Precision Treatment of Refractory Triple Negative Breast Cancer Based on Molecular Subtyping --FUSCC-TNBC- Umbrella Trial

This is a Phase Ib/II, open-label, multi-center umbrella study evaluating the efficacy and safety of multiple targeted treatment in patients with refractory metastatic TNBC.The specific grouping of patients' depends on FUSCC 500+ gene panel testing and IHC subtype staining.

Study Overview

Status

Recruiting

Conditions

Intervention / Treatment

Detailed Description

This is a Phase Ib/II, open-label, multi-center,umbrella study evaluating the efficacy and safety of multiple targeted treatment in patients with metastatic TNBC who had disease progression during or following standard treatment with chemotherapy(anthracyclines,taxanes,platinums, vinorelbine,capecitabine,and gemcitabine included).300-400 patients will be screened and eligible participants will enter different treatment arms according to their molecular subtype (IHC staining) and FUSCC 500+ gene panel testing results. These tests would be done on their rebiopsy tumor specimen. Specifically, as to TNBC molecular subtyping,FUSCC data identified the genomic aberrations that drive each TNBC subtype by applying an integrative analysis combining somatic mutation, copy number aberrations (CNAs) and gene expression profiles, which classified TNBC patients into four subtypes, namely luminal androgen receptor (LAR), immunomodulatory (IM), basal-like immune suppressed (BLIS), and mesenchymal-like (MES). Then, FUSCC conducted a IHC subtyping model to replace complex genomic sequencing, which have been validated in FUSCC cohort.FUSCC 500+ gene panel was developed combining public database(TCGA, METABRIC, 560WES, MSKCC-IMPACT ect.) and FUSCC private TNBC database.New treatment arms may be added and/or existing treatment arms may be closed during the course of the study on the basis of ongoing clinical efficacy and safety as well as the current treatments available.

Study Type

Interventional

Enrollment (Anticipated)

140

Phase

  • Phase 2
  • Phase 1

Contacts and Locations

This section provides the contact details for those conducting the study, and information on where this study is being conducted.

Study Contact

Study Contact Backup

Study Locations

  • China
    • Shanghai
      • Shanghai, Shanghai, China, 200032
        • Recruiting
        • Fudan University Shanghai Cancer Center
        • Contact:
        • Contact:

Participation Criteria

Researchers look for people who fit a certain description, called eligibility criteria. Some examples of these criteria are a person's general health condition or prior treatments.

Eligibility Criteria

Ages Eligible for Study

18 years to 75 years (Adult, Older Adult)

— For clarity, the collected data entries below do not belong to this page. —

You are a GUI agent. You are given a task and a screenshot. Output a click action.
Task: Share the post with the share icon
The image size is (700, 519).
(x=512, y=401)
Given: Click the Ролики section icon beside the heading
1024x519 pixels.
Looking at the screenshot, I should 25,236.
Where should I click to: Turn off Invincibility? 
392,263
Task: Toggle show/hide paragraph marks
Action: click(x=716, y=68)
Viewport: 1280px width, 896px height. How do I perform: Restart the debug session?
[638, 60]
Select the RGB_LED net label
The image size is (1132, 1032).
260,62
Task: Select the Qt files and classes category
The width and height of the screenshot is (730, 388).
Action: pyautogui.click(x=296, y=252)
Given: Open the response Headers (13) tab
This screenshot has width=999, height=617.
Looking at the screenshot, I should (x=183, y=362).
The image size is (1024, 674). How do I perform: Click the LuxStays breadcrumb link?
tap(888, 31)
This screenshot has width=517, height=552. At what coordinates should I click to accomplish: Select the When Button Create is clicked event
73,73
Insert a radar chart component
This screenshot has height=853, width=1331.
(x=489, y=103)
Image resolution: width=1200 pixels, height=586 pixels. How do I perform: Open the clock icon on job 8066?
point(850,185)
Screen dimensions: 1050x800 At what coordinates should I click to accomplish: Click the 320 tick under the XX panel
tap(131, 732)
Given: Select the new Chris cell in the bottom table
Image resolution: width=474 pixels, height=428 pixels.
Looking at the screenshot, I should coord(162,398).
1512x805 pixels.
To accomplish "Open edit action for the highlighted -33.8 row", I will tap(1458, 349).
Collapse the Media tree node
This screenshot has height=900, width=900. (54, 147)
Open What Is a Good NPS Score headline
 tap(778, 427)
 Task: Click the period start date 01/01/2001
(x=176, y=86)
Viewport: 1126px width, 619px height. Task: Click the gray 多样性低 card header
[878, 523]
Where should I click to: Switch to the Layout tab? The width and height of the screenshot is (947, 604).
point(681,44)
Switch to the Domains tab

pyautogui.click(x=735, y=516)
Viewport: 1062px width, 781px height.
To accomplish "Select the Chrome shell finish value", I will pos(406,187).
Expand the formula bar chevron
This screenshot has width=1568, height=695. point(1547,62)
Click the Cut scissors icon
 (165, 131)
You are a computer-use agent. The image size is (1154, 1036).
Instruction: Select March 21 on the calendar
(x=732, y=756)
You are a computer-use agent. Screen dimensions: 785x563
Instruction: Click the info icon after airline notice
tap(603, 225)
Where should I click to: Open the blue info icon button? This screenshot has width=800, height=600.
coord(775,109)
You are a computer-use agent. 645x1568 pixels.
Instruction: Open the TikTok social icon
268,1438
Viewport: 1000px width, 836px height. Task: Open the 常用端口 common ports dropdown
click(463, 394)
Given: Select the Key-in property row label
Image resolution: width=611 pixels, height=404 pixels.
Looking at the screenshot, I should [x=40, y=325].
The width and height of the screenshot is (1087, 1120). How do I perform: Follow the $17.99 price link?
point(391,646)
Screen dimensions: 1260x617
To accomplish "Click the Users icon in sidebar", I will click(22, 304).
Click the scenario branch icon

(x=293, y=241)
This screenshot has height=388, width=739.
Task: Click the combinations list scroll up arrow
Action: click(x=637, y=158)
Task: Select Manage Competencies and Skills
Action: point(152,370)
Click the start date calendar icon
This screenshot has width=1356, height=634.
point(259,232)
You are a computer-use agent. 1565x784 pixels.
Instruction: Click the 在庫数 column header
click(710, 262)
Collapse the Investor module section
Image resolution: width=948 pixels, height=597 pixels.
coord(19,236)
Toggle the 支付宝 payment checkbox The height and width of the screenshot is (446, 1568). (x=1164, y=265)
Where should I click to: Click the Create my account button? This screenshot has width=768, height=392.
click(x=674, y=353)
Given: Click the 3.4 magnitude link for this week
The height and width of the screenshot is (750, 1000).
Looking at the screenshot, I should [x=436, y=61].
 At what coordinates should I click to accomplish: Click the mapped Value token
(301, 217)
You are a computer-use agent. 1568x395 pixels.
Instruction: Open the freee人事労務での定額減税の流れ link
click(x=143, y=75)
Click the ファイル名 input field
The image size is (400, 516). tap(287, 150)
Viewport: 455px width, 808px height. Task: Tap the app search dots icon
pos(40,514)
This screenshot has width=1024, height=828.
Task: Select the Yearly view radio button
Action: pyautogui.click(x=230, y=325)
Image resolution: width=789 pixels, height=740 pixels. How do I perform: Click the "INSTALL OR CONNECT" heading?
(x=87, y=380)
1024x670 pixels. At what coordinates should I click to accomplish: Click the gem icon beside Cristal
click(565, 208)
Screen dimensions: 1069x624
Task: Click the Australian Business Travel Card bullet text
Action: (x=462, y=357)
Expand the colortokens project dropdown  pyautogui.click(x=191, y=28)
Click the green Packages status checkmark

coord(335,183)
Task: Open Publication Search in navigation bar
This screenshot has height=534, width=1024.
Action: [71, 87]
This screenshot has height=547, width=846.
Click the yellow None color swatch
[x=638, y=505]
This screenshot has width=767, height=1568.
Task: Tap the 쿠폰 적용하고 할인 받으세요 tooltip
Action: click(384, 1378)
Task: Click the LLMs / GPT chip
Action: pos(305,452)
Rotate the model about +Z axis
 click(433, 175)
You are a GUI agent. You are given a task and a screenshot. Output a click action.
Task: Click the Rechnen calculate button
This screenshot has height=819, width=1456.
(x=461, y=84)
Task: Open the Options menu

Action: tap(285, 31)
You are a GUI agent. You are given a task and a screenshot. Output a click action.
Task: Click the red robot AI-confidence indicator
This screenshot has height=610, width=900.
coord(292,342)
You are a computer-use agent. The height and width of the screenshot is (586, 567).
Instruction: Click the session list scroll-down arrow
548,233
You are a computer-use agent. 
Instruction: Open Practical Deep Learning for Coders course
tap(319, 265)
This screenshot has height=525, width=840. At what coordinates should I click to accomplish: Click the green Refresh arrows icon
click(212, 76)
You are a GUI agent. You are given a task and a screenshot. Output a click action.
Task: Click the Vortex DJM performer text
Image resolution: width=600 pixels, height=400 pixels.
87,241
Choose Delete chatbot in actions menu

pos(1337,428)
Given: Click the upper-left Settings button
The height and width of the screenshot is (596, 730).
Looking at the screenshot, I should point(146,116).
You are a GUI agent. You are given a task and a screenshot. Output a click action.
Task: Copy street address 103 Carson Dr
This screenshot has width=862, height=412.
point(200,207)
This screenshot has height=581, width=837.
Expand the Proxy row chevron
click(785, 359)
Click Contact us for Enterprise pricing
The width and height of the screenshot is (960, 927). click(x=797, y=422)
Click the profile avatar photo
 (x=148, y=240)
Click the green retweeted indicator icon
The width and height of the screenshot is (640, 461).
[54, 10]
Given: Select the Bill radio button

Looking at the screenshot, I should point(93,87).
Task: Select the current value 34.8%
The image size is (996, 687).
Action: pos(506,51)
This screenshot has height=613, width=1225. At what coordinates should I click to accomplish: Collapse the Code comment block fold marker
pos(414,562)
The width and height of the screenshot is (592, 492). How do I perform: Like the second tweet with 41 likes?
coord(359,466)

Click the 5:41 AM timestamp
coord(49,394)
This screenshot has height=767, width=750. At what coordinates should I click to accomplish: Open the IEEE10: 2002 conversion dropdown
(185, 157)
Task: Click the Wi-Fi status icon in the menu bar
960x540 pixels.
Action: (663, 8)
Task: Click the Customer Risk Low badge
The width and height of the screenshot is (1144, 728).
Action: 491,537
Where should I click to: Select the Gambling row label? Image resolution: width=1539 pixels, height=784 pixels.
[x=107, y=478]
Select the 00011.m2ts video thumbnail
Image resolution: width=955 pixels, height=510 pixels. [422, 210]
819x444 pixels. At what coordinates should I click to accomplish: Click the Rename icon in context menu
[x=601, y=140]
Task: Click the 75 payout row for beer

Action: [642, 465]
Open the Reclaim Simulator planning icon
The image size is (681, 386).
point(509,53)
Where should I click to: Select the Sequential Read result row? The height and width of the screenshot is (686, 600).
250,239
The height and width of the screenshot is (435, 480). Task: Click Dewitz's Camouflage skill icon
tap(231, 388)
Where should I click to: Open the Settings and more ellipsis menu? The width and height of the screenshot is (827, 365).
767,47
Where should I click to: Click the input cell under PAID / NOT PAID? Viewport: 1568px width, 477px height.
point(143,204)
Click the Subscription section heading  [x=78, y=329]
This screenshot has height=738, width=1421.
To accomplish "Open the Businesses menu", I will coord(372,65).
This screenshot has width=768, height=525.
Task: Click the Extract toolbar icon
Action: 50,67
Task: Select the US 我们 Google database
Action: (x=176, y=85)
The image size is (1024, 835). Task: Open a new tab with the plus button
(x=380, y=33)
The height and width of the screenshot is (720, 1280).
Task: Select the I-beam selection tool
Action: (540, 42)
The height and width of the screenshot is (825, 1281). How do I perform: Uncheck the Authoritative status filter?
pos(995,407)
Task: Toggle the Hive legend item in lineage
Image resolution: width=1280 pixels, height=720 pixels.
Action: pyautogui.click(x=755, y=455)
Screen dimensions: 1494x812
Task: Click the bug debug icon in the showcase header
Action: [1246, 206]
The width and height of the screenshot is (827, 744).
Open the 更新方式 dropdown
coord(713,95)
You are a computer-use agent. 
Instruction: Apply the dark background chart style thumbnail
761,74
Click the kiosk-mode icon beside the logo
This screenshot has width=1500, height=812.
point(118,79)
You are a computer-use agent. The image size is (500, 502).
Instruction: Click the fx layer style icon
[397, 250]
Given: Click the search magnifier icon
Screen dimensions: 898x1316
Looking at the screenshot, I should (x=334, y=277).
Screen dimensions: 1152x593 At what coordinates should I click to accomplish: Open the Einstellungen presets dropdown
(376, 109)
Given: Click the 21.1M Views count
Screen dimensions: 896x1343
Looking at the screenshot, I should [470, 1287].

Accepts Healthy Volunteers

No

Genders Eligible for Study

Female

Description

Inclusion Criteria:

  • ECOG Performance Status of 0, 1, or 2
  • Metastatic or locally advanced, histologically documented TNBC (absence of HER2, ER, and PR expression)
  • Radiologic/objective evidence of recurrence or disease progression after available standard chemotherapy regimens(anthracyclines,taxanes, platinums, vinorelbine,capacitabine, and gemcitabine included) for metastatic breast cancer(MBC)
  • Availability of a representative tumor specimen that is suitable for rebiopsy, IHC staining and gene sequencing
  • Adequate hematologic and end-organ function, laboratory test results, obtained within 14 days prior to initiation of study treatment.
  • For women of childbearing potential: agreement to remain abstinent (refrain from heterosexual intercourse) or use contraceptive measures as outlined for each specific treatment arm
  • Measurable disease according to Response Evaluation Criteria in Solid Tumors v1.1 (RECIST v1.1)
  • have the cognitive ability to understand the protocol and be willing to participate and to be followed up.

Exclusion Criteria:

  • Symptomatic, untreated, or actively progressing CNS metastases
  • Active or history of autoimmune disease or immune deficiency
  • Significant cardiovascular disease
  • History of malignancy other than breast cancer within 5 years prior to screening, with the exception of those with a negligible risk of metastasis or death
  • Treatment with chemotherapy, radiotherapy,immunotherapy or surgery (outpatient clinic surgery excluded)within3 weeks prior to initiation of study treatment.
  • Pregnancy or breastfeeding, or intention of becoming pregnant during the study

Study Plan

This section provides details of the study plan, including how the study is designed and what the study is measuring.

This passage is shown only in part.